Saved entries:
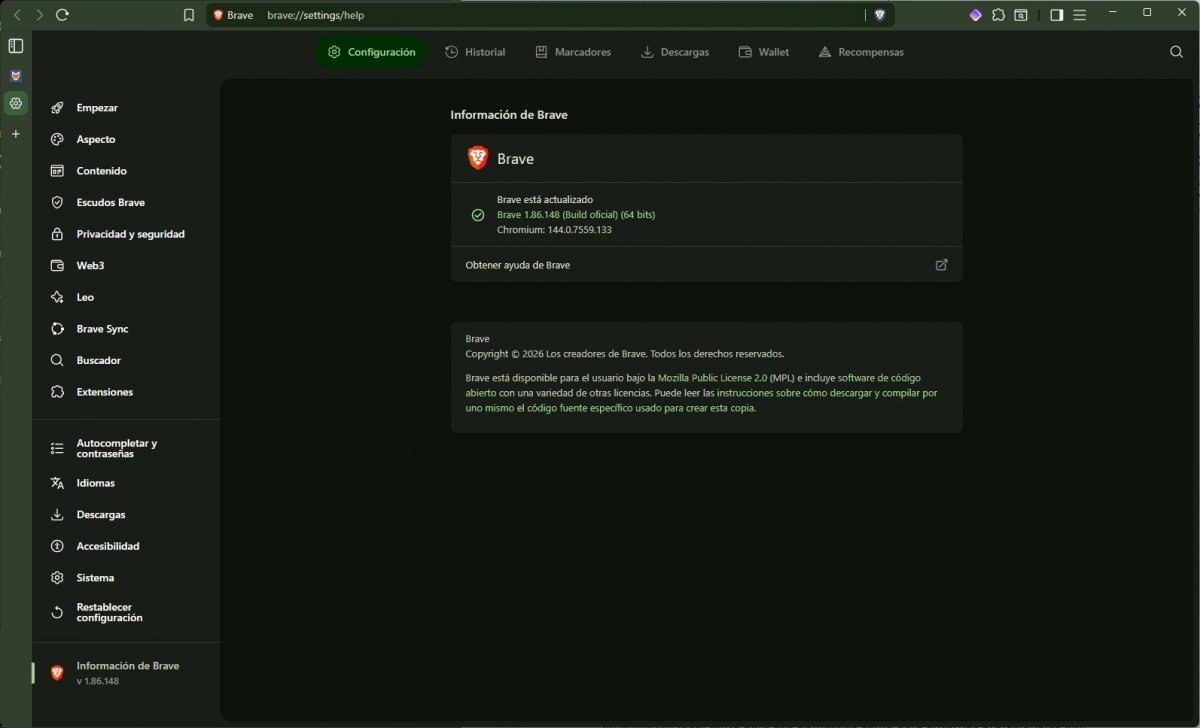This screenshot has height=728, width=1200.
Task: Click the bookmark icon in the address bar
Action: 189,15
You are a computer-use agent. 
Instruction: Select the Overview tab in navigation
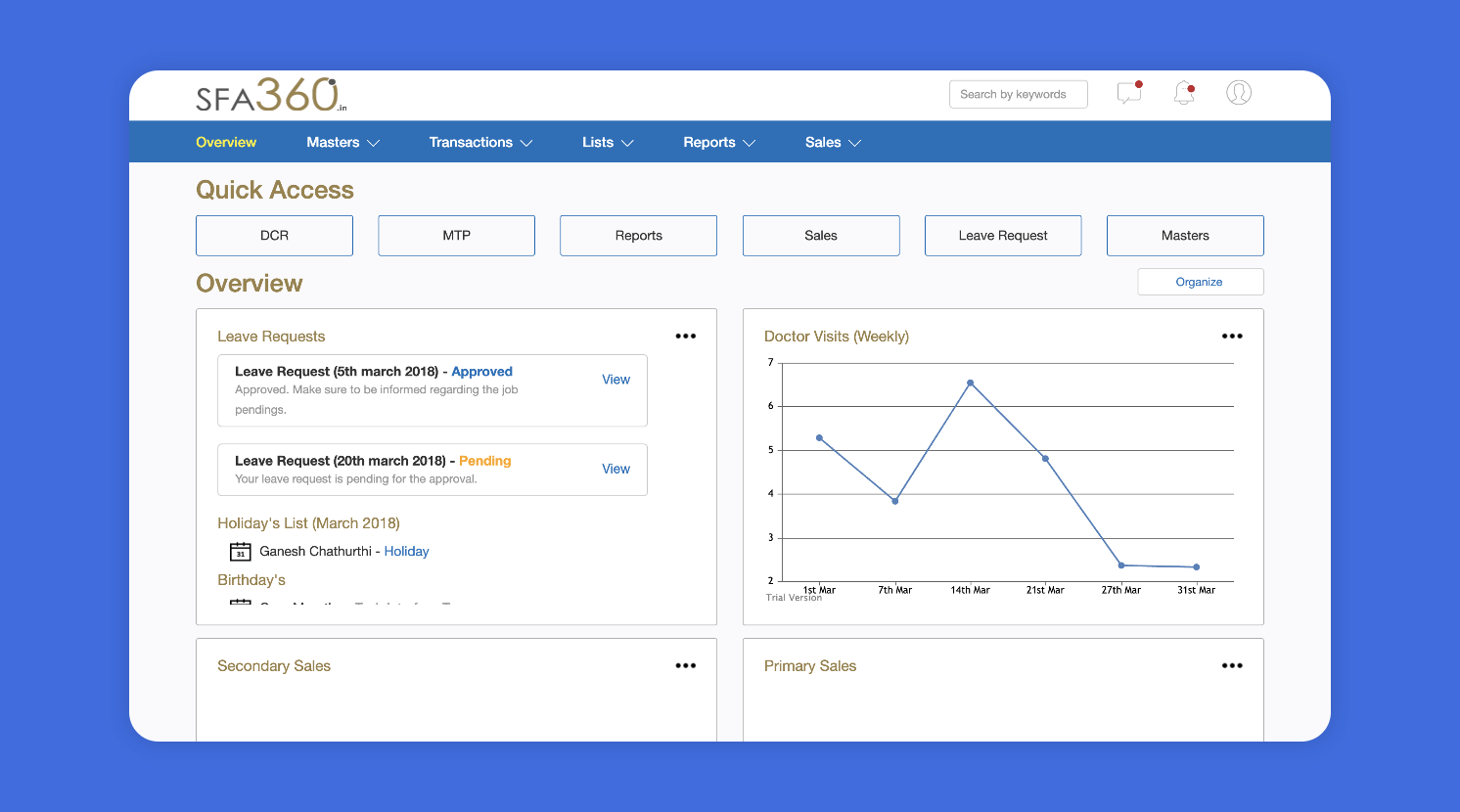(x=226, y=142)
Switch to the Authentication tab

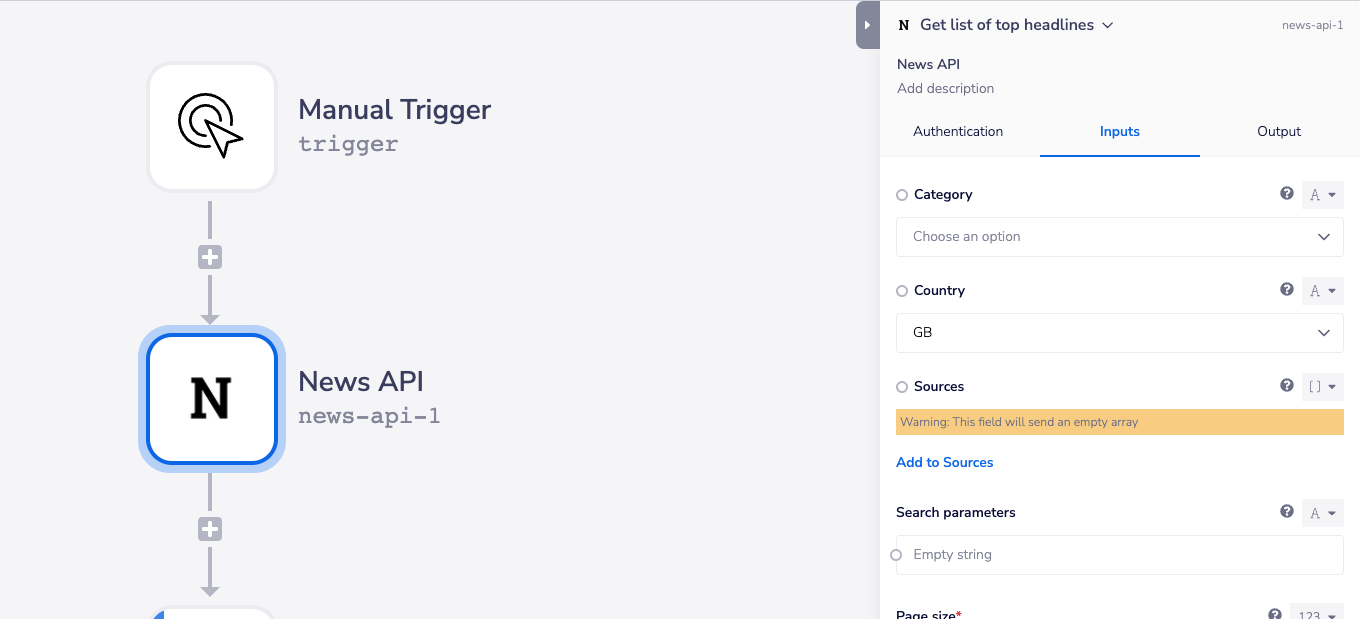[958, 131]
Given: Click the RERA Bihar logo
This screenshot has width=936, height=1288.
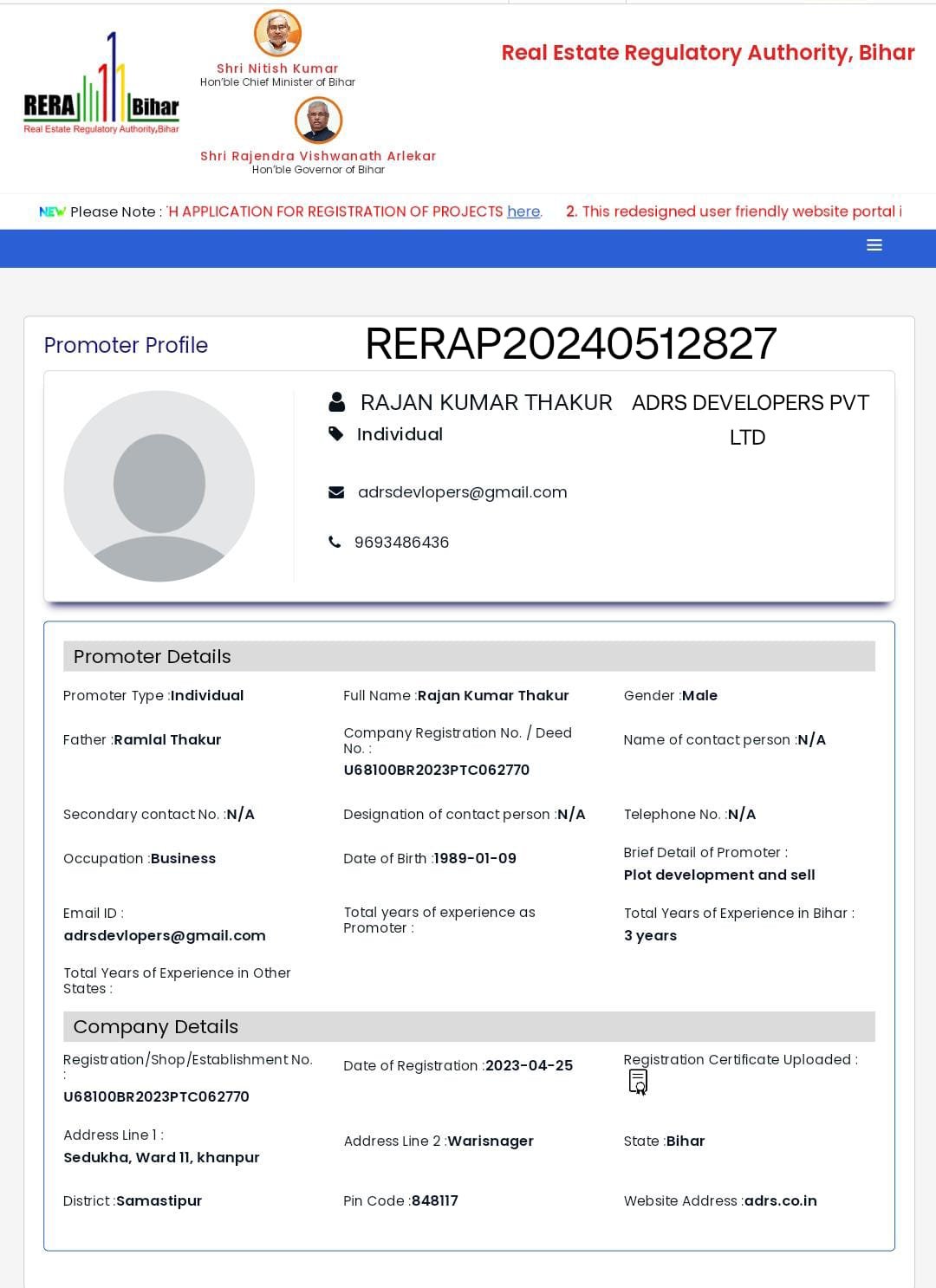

■ What the task requires ■
Once the line containing "Given: Click the RERA Bihar logo" is found, copy it and each line after it through the end of the entries above exactly; nothing else, and no pictures.

■ Answer below ■
Given: Click the RERA Bihar logo
This screenshot has width=936, height=1288.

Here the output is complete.